Exercise data.
================================
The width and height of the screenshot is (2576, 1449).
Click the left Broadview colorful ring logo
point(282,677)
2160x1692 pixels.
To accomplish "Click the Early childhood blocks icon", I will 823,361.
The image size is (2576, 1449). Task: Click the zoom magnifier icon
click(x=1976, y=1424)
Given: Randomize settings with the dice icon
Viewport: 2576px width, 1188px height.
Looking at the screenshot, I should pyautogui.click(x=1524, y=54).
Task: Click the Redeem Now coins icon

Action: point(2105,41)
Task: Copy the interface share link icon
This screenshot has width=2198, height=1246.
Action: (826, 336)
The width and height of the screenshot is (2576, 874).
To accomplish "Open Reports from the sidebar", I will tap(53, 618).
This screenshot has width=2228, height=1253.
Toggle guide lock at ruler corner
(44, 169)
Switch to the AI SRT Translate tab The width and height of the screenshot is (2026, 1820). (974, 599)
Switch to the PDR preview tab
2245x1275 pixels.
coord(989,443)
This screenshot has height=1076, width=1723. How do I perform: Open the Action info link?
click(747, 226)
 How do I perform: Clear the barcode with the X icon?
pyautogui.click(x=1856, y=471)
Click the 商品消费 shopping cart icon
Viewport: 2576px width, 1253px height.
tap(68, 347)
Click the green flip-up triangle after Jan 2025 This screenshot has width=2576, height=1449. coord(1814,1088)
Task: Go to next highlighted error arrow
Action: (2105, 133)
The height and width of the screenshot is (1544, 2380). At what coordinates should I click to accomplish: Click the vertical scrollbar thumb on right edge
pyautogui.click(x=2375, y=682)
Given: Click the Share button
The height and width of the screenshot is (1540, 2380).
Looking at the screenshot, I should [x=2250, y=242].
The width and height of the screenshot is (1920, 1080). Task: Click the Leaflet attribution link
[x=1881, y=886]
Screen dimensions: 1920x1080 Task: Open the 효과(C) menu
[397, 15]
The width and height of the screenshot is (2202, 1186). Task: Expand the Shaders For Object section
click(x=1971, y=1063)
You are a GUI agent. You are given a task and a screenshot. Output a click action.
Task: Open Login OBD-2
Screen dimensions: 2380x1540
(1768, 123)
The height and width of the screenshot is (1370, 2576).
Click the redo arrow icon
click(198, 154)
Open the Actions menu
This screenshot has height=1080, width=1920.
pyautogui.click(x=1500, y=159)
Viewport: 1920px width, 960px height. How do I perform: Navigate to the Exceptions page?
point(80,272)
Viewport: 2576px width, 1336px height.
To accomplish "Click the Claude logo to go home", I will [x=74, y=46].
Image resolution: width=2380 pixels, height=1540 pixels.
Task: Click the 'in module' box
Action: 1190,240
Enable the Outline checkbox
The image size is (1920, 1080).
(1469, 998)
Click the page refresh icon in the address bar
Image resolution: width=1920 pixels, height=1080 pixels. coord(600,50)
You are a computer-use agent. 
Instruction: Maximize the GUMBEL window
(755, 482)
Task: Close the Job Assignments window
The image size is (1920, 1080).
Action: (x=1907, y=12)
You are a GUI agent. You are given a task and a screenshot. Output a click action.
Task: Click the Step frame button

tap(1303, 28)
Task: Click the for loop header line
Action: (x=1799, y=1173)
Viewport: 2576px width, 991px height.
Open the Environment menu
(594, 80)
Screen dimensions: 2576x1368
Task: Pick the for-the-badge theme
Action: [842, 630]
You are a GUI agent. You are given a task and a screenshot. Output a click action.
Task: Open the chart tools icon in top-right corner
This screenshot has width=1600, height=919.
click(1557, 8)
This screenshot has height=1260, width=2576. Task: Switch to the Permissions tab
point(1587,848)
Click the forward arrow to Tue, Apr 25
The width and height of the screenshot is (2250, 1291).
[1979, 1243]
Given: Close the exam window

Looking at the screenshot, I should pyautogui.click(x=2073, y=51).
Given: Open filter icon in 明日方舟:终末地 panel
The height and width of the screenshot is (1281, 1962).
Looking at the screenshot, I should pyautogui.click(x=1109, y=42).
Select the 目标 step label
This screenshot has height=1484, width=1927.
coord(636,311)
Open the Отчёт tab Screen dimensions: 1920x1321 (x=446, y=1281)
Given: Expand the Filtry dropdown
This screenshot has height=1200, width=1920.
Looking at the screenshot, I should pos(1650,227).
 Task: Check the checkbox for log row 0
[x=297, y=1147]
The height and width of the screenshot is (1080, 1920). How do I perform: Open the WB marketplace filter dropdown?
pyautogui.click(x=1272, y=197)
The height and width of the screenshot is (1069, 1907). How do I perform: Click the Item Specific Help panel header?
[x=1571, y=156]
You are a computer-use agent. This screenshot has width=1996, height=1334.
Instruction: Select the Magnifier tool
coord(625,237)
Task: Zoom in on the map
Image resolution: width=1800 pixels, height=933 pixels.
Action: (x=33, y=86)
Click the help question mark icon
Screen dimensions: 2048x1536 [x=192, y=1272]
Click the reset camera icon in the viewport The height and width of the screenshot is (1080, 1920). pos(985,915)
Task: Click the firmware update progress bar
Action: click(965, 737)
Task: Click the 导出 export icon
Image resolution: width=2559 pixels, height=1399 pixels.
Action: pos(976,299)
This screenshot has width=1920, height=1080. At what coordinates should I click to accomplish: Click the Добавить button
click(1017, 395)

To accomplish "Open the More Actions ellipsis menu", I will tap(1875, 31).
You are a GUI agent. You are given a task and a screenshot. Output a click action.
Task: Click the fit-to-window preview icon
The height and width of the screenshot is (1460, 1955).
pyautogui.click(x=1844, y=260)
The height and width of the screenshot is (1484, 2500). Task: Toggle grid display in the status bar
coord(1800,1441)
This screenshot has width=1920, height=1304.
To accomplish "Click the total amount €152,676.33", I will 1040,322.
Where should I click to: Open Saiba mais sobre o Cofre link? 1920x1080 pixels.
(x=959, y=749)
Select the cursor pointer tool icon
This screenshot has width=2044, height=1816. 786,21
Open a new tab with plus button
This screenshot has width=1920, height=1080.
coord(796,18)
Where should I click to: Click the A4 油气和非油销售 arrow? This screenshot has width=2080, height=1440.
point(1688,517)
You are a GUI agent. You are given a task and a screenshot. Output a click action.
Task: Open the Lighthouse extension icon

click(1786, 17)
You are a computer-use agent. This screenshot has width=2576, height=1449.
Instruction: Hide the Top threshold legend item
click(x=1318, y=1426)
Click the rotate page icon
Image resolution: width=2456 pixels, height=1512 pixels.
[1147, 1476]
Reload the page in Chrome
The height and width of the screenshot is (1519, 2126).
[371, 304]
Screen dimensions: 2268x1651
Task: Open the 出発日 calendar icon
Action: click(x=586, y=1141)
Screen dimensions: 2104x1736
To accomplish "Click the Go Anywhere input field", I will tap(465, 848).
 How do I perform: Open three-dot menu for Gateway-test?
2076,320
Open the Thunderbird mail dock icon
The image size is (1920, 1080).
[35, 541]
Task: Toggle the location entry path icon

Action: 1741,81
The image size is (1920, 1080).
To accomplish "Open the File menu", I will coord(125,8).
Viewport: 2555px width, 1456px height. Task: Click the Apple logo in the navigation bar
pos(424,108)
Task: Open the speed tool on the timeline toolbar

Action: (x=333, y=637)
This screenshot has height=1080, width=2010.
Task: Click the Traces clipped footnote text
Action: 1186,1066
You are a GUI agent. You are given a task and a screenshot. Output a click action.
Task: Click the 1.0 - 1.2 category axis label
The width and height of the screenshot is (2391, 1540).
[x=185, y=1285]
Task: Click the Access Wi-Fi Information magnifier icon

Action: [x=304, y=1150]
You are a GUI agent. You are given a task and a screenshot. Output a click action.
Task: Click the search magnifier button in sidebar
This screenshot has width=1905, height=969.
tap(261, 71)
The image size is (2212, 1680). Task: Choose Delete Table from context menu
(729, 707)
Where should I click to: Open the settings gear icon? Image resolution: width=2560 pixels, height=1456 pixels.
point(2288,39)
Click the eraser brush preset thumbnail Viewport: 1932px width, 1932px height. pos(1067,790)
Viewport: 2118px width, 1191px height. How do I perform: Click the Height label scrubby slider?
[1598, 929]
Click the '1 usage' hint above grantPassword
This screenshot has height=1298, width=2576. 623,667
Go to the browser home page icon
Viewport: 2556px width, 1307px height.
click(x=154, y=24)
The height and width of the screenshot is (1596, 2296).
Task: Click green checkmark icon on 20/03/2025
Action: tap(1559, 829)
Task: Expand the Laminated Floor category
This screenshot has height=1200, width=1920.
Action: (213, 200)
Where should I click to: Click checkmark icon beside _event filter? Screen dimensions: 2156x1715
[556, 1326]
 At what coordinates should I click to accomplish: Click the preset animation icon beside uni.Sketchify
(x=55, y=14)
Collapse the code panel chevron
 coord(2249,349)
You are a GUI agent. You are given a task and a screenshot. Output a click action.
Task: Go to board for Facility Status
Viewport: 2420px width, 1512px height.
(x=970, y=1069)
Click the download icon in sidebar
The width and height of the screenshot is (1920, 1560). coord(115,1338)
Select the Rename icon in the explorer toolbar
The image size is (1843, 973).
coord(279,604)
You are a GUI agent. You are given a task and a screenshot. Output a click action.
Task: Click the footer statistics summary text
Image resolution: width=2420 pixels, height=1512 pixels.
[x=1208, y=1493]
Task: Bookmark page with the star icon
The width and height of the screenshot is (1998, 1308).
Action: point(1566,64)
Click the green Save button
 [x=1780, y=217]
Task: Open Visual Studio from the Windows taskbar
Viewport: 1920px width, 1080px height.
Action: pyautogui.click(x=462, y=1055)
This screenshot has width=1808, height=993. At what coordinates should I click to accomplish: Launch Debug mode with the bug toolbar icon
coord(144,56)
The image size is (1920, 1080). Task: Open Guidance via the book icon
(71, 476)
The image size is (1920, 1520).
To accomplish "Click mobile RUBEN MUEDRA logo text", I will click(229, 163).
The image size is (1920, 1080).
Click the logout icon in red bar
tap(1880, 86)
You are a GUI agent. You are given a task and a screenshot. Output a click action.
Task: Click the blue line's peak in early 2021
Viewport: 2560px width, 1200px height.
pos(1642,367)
================================
Description of the task. For each line of the data that includes the word "preview", return a copy of it.

Exercise result.
Switch to the PDR preview tab
Task: Click the fit-to-window preview icon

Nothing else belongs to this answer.